Instructions to follow | Copy verbatim the lines of the listing below that run from the line containing "Task: Close the Select Menu dialog" up to and including the line containing "I will 1454,952.".

Data for processing |
╭──

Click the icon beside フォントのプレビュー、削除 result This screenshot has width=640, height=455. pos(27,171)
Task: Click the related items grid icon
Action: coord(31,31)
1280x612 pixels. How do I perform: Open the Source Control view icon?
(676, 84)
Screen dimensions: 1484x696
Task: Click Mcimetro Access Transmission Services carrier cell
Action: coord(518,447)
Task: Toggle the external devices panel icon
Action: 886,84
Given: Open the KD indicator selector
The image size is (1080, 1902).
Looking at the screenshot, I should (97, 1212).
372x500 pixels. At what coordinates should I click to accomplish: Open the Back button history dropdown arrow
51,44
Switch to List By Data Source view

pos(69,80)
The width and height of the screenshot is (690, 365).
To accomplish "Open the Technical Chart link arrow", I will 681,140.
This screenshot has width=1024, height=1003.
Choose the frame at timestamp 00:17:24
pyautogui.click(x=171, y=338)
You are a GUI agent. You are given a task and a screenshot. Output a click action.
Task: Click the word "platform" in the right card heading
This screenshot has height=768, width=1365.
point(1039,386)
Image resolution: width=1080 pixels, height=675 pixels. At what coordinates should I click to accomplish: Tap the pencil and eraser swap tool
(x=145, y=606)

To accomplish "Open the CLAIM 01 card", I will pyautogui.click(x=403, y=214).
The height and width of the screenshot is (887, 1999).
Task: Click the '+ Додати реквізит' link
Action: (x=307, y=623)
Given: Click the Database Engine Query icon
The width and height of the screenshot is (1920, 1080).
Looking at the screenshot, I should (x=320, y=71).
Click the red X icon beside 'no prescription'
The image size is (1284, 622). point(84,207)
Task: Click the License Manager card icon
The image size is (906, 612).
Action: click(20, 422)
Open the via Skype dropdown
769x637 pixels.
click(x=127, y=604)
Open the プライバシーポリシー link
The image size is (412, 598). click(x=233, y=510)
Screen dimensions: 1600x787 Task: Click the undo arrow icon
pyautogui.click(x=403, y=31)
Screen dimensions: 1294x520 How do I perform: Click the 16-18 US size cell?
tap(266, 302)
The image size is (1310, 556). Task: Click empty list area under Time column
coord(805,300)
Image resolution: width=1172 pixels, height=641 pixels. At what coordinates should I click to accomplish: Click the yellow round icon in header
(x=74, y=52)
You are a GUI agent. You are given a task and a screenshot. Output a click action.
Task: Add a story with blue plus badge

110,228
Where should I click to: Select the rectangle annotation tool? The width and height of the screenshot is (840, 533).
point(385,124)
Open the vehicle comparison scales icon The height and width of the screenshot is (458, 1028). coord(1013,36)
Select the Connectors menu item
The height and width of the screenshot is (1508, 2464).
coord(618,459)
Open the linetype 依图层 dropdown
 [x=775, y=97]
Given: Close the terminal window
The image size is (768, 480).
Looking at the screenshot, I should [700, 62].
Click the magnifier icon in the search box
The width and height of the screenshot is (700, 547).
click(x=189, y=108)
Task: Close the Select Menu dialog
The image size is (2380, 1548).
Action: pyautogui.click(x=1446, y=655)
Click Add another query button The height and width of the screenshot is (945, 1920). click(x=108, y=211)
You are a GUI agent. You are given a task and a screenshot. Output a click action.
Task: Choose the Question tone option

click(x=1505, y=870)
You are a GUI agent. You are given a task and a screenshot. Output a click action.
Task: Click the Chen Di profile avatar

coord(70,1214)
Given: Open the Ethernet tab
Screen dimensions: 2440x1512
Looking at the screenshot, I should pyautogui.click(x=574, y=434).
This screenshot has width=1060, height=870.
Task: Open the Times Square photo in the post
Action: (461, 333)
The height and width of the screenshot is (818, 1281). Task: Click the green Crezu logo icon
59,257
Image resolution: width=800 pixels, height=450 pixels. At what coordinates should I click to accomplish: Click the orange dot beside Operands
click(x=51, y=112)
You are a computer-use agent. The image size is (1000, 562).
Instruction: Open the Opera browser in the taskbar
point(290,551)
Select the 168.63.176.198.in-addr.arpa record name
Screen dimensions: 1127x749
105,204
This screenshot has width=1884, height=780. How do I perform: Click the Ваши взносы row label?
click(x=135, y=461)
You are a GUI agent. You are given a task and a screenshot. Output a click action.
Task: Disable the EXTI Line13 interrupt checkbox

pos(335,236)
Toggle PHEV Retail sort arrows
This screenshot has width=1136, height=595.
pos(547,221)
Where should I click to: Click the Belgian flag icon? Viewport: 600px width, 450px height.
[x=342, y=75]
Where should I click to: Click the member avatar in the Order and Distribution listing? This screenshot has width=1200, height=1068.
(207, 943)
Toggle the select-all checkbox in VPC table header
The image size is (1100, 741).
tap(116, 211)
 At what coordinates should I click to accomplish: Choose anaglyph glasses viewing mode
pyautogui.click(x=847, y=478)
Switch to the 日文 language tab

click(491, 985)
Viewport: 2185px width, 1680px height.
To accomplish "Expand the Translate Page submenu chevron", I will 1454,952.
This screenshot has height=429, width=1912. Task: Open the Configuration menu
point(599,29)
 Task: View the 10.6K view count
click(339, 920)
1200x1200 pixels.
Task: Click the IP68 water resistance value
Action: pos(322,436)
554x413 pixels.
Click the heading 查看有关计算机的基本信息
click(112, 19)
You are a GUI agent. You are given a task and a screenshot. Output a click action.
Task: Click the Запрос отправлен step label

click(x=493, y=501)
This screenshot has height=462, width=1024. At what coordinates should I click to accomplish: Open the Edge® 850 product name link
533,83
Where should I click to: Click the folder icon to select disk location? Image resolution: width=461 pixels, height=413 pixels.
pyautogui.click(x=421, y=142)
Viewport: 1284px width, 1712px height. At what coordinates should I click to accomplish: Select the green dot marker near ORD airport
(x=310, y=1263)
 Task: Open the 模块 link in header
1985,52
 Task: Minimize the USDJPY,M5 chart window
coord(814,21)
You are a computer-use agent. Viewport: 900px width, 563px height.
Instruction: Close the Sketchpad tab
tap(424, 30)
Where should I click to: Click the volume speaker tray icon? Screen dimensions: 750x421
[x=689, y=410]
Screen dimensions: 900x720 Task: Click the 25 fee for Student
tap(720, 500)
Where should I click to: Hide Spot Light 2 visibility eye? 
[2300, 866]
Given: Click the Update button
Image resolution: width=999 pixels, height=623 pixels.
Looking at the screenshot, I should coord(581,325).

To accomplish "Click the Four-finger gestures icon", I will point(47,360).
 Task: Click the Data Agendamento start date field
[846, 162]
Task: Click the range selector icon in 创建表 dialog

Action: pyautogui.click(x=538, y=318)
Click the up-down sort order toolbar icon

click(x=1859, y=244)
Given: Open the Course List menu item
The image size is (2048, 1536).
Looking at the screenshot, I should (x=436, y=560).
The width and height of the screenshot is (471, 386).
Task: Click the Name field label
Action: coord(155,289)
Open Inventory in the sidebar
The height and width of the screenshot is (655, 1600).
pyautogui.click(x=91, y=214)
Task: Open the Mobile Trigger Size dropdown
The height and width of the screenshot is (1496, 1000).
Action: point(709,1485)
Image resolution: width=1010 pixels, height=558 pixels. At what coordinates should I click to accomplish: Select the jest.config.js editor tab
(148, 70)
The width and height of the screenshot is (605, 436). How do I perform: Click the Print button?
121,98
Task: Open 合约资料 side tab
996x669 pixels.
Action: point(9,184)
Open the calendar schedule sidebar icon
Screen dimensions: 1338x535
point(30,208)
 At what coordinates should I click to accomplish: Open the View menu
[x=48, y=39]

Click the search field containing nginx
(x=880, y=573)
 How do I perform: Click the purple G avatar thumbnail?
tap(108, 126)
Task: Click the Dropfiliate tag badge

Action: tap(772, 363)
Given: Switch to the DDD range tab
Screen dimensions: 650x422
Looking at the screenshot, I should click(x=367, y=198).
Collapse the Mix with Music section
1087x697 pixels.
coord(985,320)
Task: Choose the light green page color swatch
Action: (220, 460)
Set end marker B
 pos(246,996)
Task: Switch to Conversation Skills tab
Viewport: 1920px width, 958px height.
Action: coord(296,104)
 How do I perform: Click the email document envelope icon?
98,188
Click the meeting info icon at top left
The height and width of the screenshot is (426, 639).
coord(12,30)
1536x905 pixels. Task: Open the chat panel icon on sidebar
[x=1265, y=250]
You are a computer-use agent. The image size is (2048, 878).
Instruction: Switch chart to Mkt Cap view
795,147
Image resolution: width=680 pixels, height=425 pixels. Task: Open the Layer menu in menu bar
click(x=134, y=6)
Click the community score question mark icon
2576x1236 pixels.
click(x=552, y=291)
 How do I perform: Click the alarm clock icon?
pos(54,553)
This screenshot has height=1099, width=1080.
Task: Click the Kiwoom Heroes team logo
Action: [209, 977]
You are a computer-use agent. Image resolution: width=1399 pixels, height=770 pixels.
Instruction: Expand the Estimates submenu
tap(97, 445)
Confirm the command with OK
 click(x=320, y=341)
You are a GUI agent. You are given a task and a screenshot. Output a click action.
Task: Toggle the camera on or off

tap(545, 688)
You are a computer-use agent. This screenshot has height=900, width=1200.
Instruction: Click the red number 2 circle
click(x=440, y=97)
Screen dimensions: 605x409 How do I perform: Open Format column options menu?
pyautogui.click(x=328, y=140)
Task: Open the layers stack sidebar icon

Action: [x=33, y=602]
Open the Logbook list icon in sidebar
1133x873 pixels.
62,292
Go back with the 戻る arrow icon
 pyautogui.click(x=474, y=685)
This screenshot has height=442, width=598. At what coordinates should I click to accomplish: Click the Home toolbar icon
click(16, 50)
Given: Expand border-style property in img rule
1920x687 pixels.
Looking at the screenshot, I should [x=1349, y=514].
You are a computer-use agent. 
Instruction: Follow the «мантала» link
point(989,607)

╰──

Solution |
Task: Close the Select Menu dialog
The image size is (2380, 1548).
Action: pyautogui.click(x=1446, y=655)
Click Add another query button The height and width of the screenshot is (945, 1920). click(x=108, y=211)
You are a GUI agent. You are given a task and a screenshot. Output a click action.
Task: Choose the Question tone option

click(x=1505, y=870)
You are a GUI agent. You are given a task and a screenshot. Output a click action.
Task: Click the Chen Di profile avatar

coord(70,1214)
Given: Open the Ethernet tab
Screen dimensions: 2440x1512
Looking at the screenshot, I should pyautogui.click(x=574, y=434).
This screenshot has width=1060, height=870.
Task: Open the Times Square photo in the post
Action: (461, 333)
The height and width of the screenshot is (818, 1281). Task: Click the green Crezu logo icon
59,257
Image resolution: width=800 pixels, height=450 pixels. At what coordinates should I click to accomplish: Click the orange dot beside Operands
click(x=51, y=112)
You are a computer-use agent. The image size is (1000, 562).
Instruction: Open the Opera browser in the taskbar
point(290,551)
Select the 168.63.176.198.in-addr.arpa record name
Screen dimensions: 1127x749
105,204
This screenshot has width=1884, height=780. How do I perform: Click the Ваши взносы row label?
click(x=135, y=461)
You are a GUI agent. You are given a task and a screenshot. Output a click action.
Task: Disable the EXTI Line13 interrupt checkbox

pos(335,236)
Toggle PHEV Retail sort arrows
This screenshot has width=1136, height=595.
pos(547,221)
Where should I click to: Click the Belgian flag icon? Viewport: 600px width, 450px height.
[x=342, y=75]
Where should I click to: Click the member avatar in the Order and Distribution listing? This screenshot has width=1200, height=1068.
(207, 943)
Toggle the select-all checkbox in VPC table header
The image size is (1100, 741).
tap(116, 211)
 At what coordinates should I click to accomplish: Choose anaglyph glasses viewing mode
pyautogui.click(x=847, y=478)
Switch to the 日文 language tab

click(491, 985)
Viewport: 2185px width, 1680px height.
To accomplish "Expand the Translate Page submenu chevron", I will 1454,952.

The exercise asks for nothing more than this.